- **Exercise objective**: Only the lines from the one with "Open commenter muhdthqif's profile" through the end of the data below belong in the answer, restated word for word, pictures excluded.

- **Supplied information**:
———
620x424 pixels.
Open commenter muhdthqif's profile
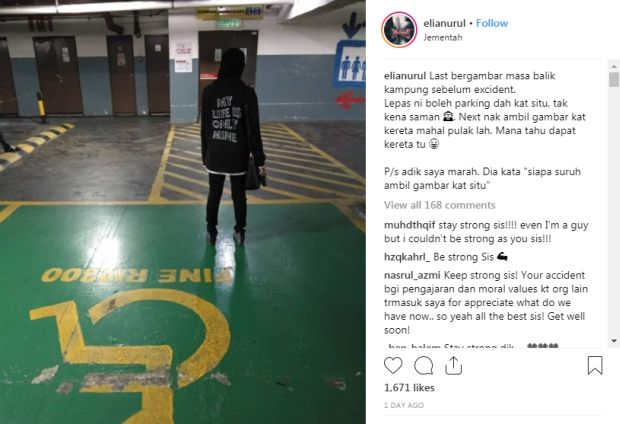coord(410,225)
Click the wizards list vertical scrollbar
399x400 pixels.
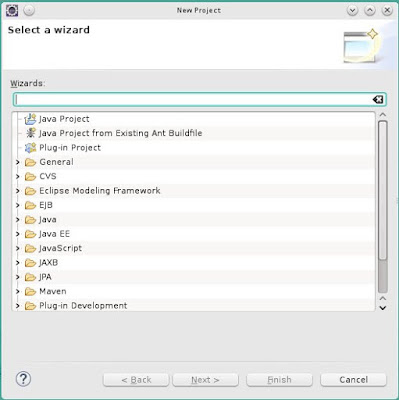(383, 207)

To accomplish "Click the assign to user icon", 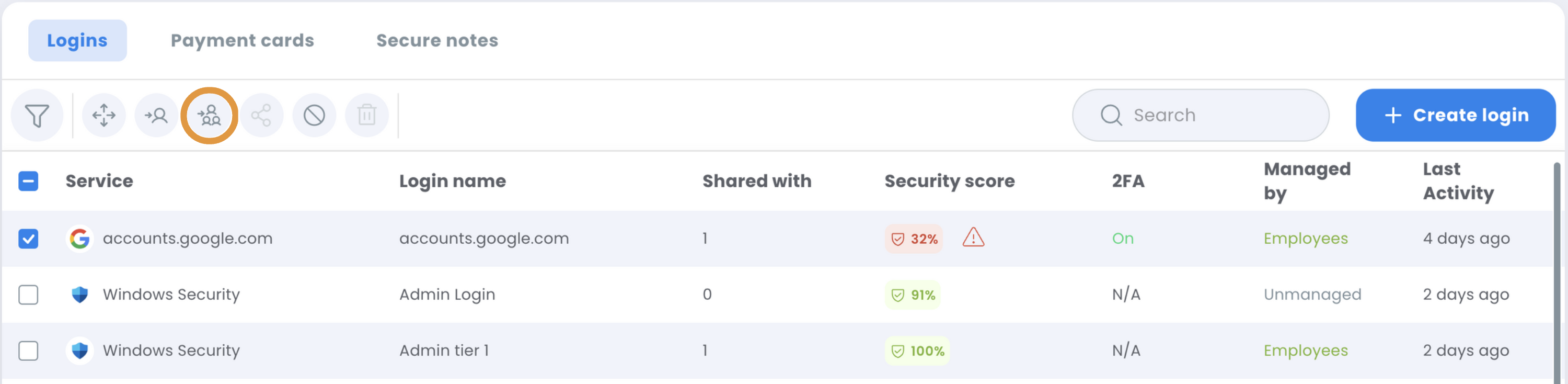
———
- **Output of the task**:
Open commenter muhdthqif's profile
coord(410,225)
Click the wizards list vertical scrollbar
399x400 pixels.
(383, 207)

To accomplish "Click the assign to user icon", 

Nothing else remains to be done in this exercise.